Stored records:
━━━
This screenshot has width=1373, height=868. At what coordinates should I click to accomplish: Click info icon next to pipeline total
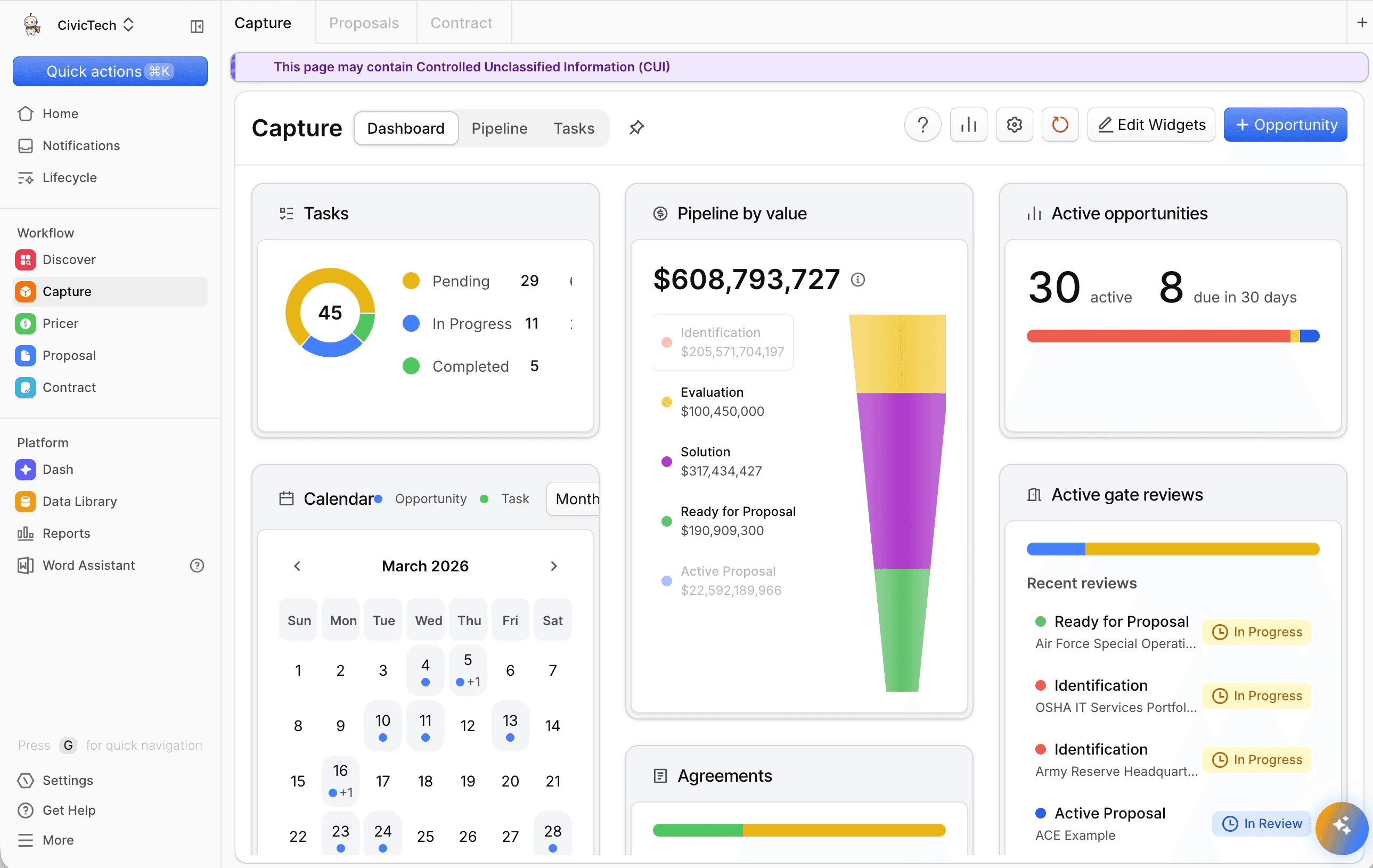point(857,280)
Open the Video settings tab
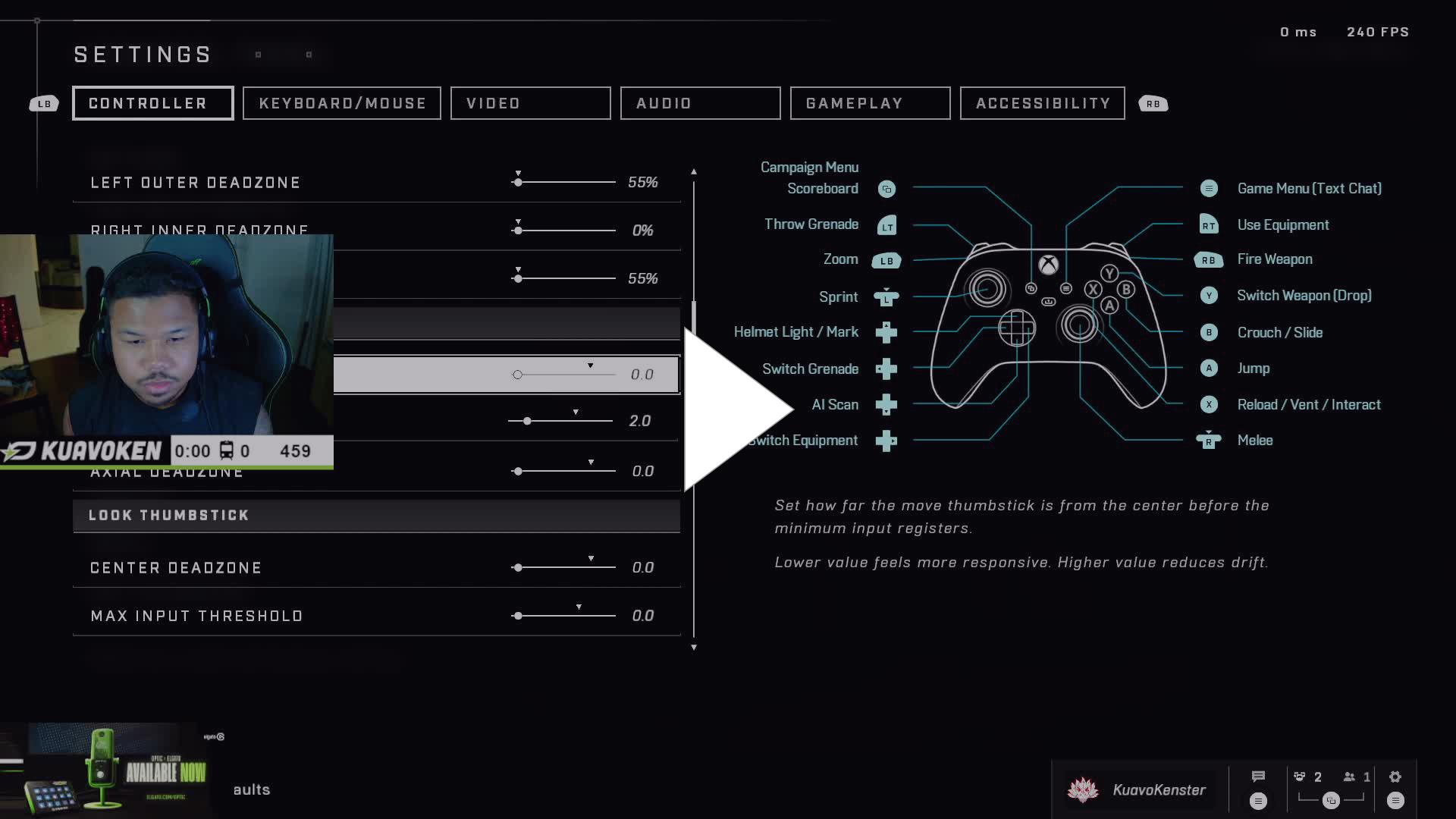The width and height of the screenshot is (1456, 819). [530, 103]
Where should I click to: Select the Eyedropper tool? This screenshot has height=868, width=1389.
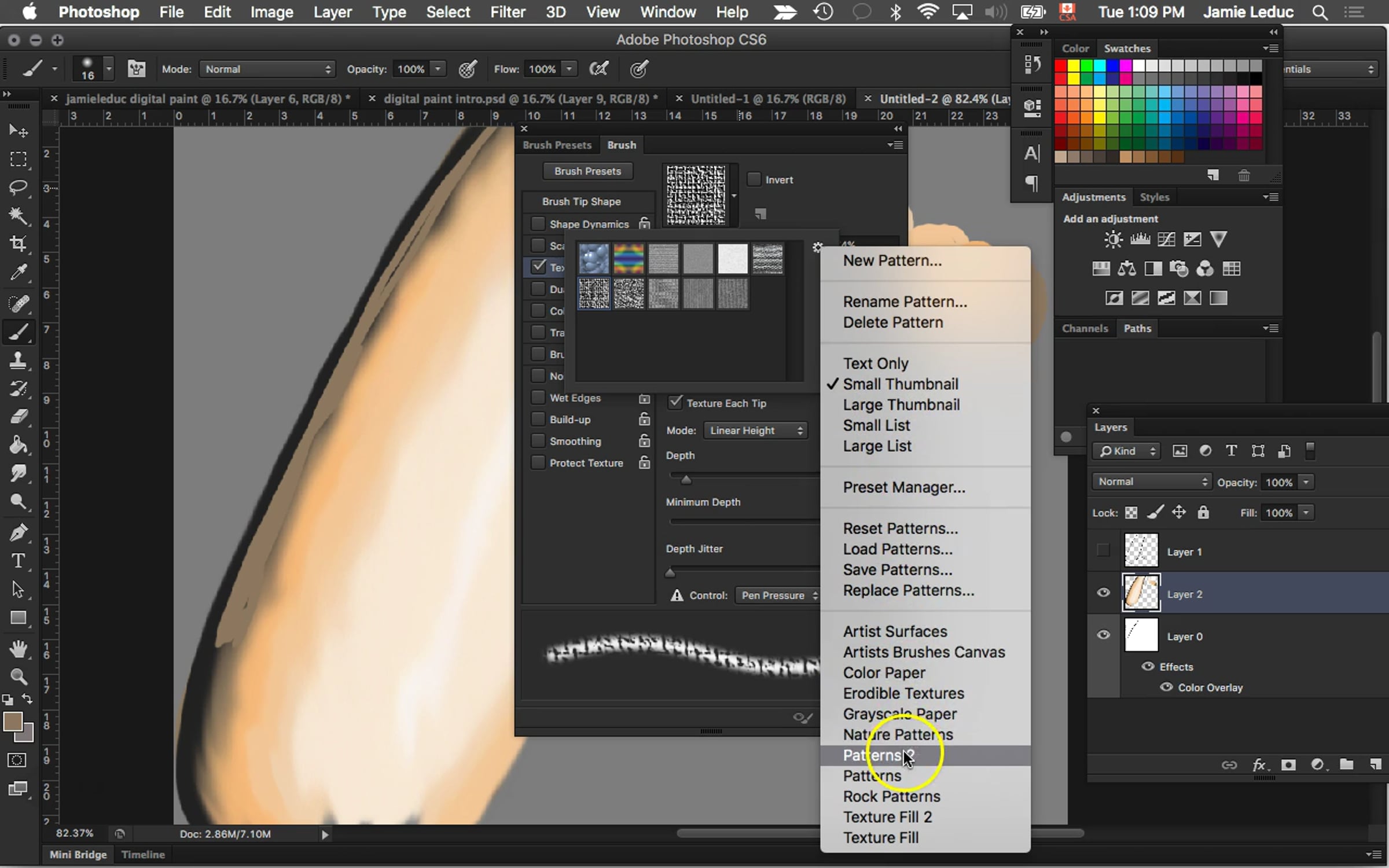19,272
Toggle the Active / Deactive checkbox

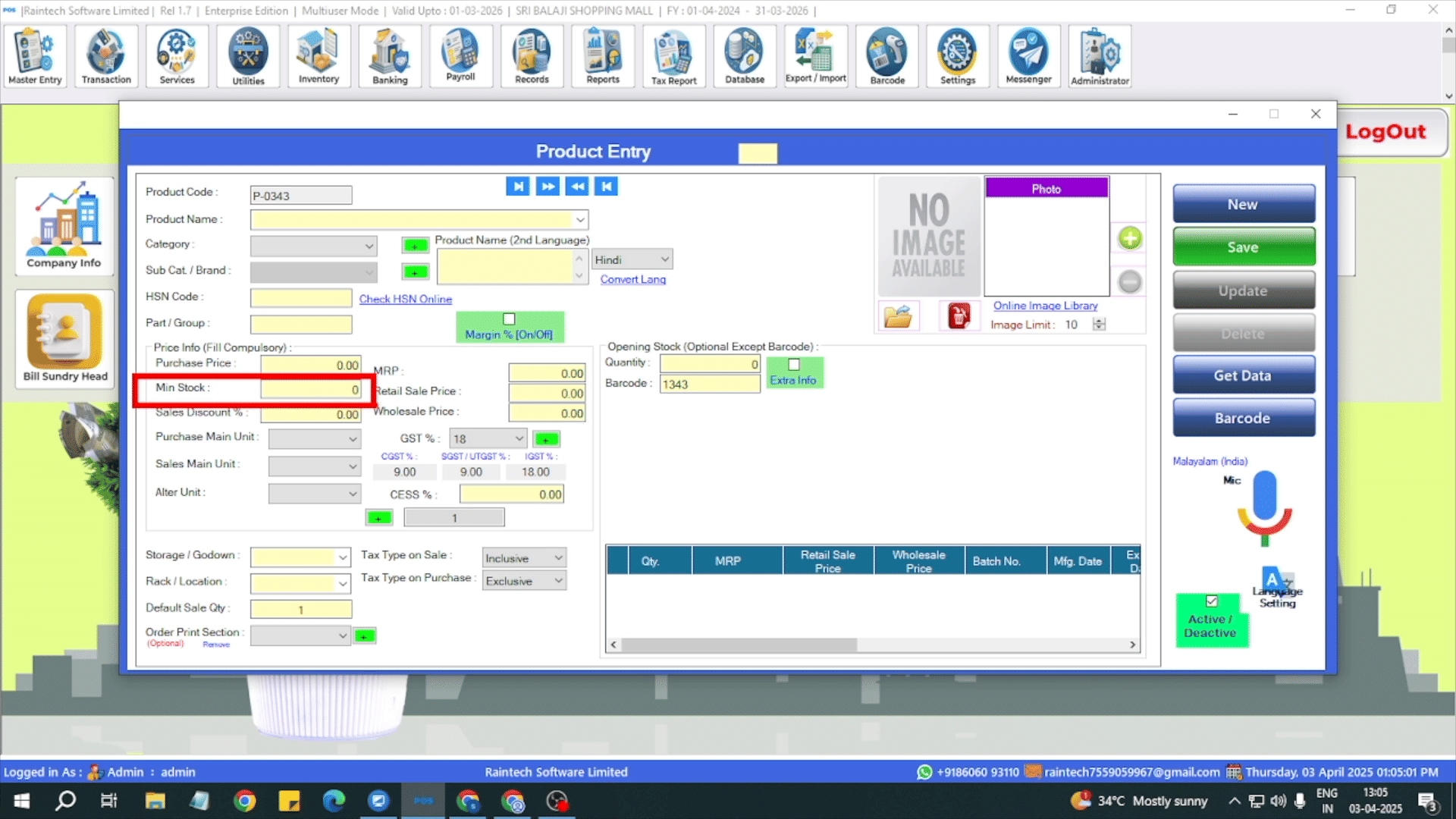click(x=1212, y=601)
━━━
Your reply must hold only the lines from the line containing "Where should I" through the end of the records above, written out exactly, both ends included, with no pictures, please.

Where should I click to: Select the Eyedropper tool? This screenshot has height=868, width=1389.
19,272
Toggle the Active / Deactive checkbox

click(x=1212, y=601)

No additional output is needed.